### Défi A:
Relevez, s'il vous plaît, tous les noms de pays qui figurent dans l'extrait sur la filière porcine.
### Défi B:
D'après l'extrait sur la filière porcine, les affirmations suivantes sont-elles exactes ? Répondez par oui ou non pour chacune et citez les mots de l'extrait qui tranchent.
(i) Début février 2023, le prix atteignait 2,064 euros le kilo.
(ii) La filière porcine française avait déjà reçu l'aide des pouvoirs publics avant 2021.
(iii) En moyenne, la production européenne a baissé de 5 % en volume sur l'année.

### Extrait de la source:
◇ ◇ ◇ ◇
Après une année 2021 sous tension au cours de laquelle le gouvernement était venu en aide à un secteur porcin français en crise profonde, comment se porte la filière aujourd’hui ?

Thierry Meyer - Beaucoup mieux ! En 2021, c’était la première fois que la filière porcine française se faisait aider par les pouvoirs publics, ça n’était jamais arrivé. Les tensions et les hausses des coûts de production ont commencé à monter en juin 2021 et l’engorgement du marché de fin 2021 a provoqué un effondrement des cours et, donc, un effet ciseaux pour la filière. Le gouvernement a répondu à notre appel à l’aide. De nombreux producteurs ont ainsi diminué leur nombre de truies pour dégager le marché.
 
 
Les répercussions mettent toujours dix à douze mois à se faire ressentir, et nous en voyons les bénéfices aujourd’hui. Nous avons traîné le contexte difficile de fin 2021 en début 2022 comme un boulet au pied. Mais force est de constater que la filière a remonté la pente. Les cours ont remonté durant le printemps et ont atteint les 2 euros. Il y a eu un petit coup de mou en fin d’année 2022, mais bien moins violent que les fins d’année habituelles. Et début février 2023, nous étions à 2,064 euros le kilo. Je n’avais jamais vu un prix aussi haut début février, et tant mieux ! L’amont agricole a besoin de cela.

Cette réduction du cheptel a entraîné une diminution de la production porcine en 2022. Cette situation est-elle inhérente à la France ?

T. M. - Sur l’ensemble de 2022, les volumes de viande porcine sont en baisse de 2,5 %. Entre janvier 2022 et janvier 2023, la diminution a atteint 5 % en volume, et c’était attendu. La situation n’est pas du tout inhérente à la France, car le cheptel porcin européen chute actuellement, en lien avec la demande de la Chine qui s’est érodée au fur et à mesure que son cheptel s’est reconstruit. En moyenne, la production européenne affiche -5 % en volume sur toute l’année, donc nous résistons bien.
La filière danoise, dépendante du commerce avec les pays tiers qui est plutôt morose en ce moment, est en souffrance. En Allemagne et en Pologne, la production a fortement chuté. La fin du travail détaché et les salaires trop bas posent problème pour nos voisins. Les abattoirs polonais employaient, quant à eux, beaucoup d’Ukrainiens qui sont revenus dans leur pays pour combattre l’invasion russe. En Espagne aussi, les salaires bas entraînent des manques de main-d’œuvre et plongent la filière dans la tourmente.
◇ ◇ ◇ ◇
### Données:
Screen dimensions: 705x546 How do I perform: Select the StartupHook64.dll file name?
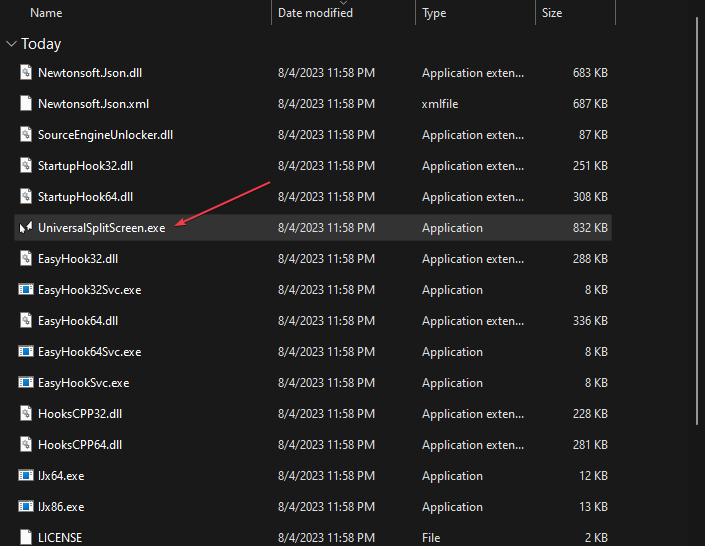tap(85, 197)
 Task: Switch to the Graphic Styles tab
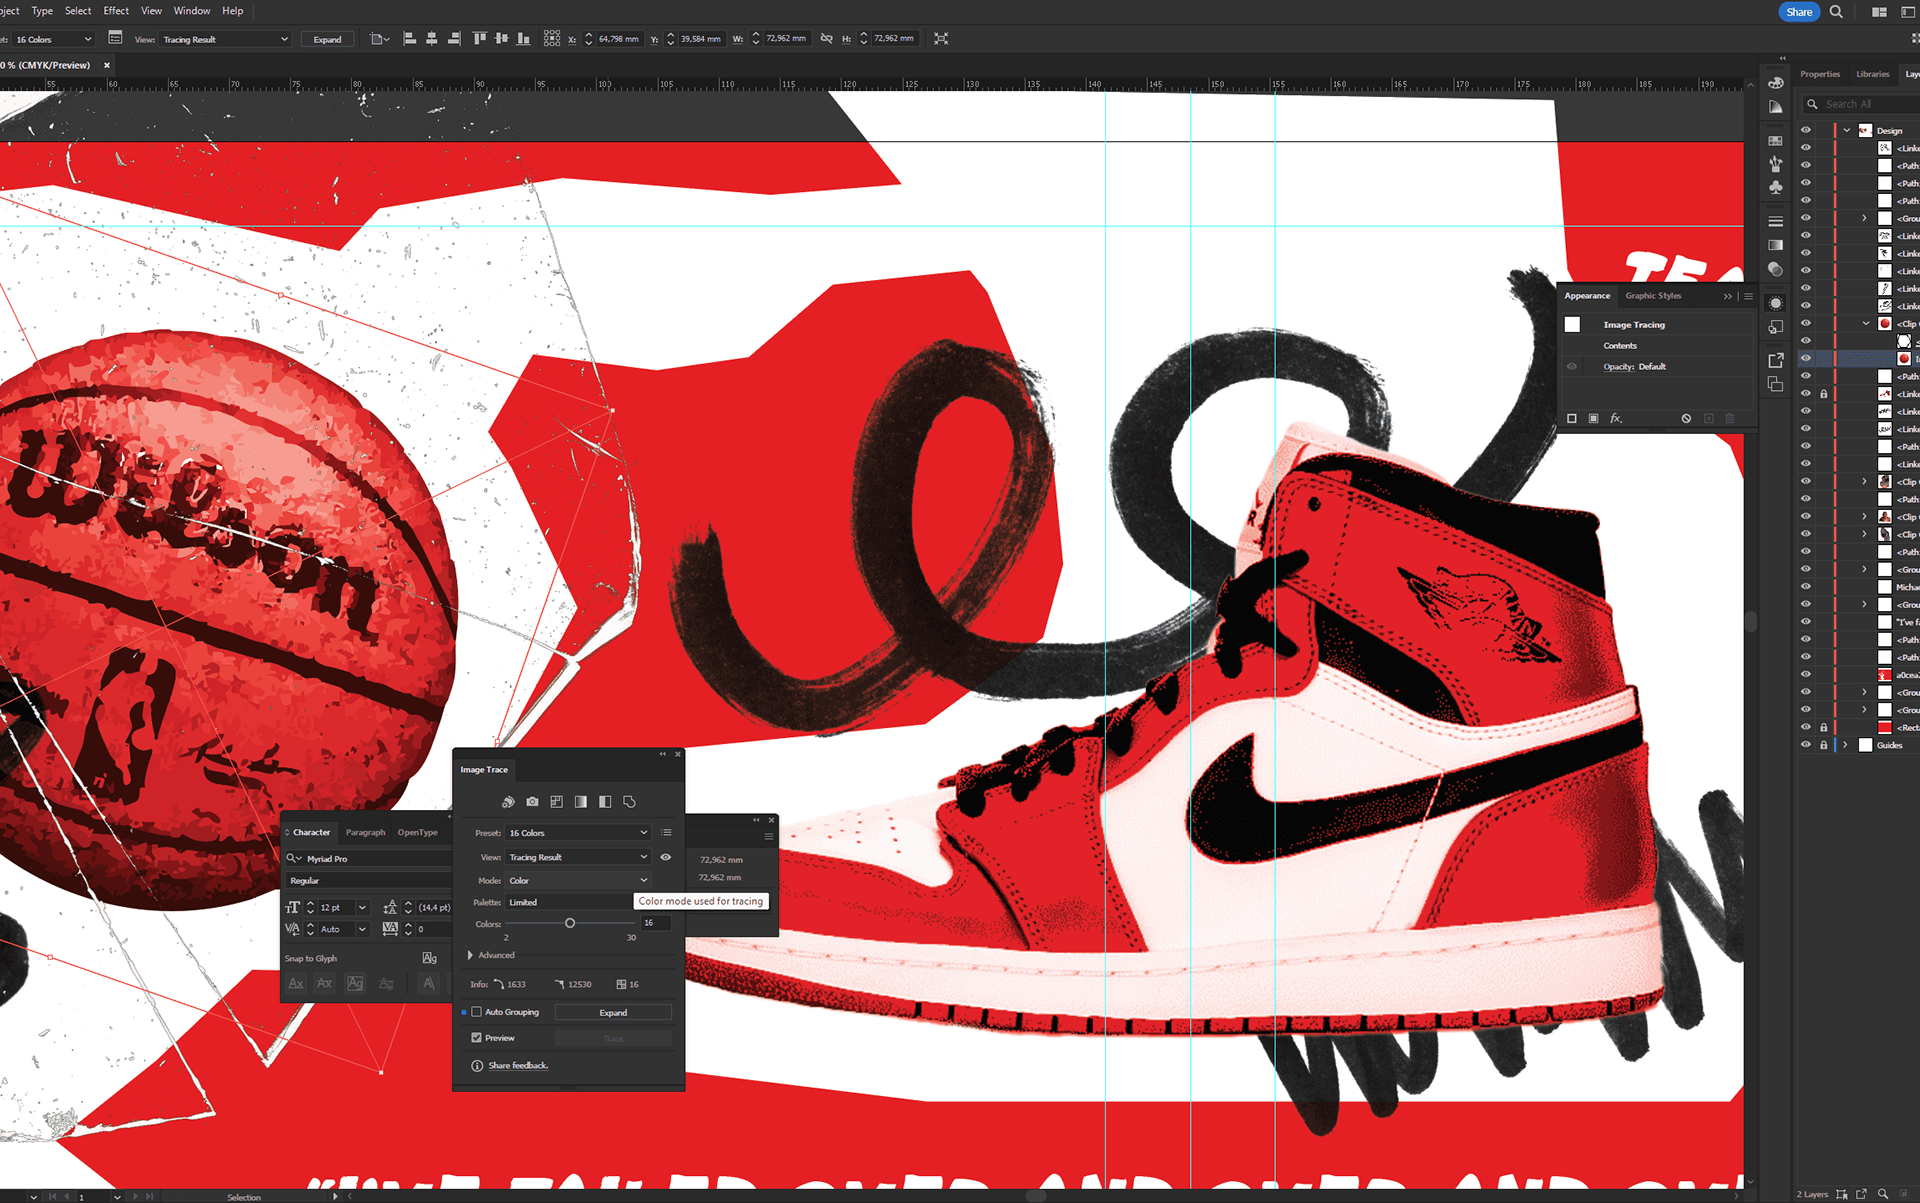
◇ ◇ ◇ ◇
### Résultat A:
France, Chine, Allemagne, Pologne, Espagne

### Résultat B:
(i) Oui : « Et début février 2023, nous étions à 2,064 euros le kilo. »
(ii) Non : « c’était la première fois que la filière porcine française se faisait aider par les pouvoirs publics, ça n’était jamais arrivé. »
(iii) Oui : « En moyenne, la production européenne affiche -5 % en volume sur toute l’année »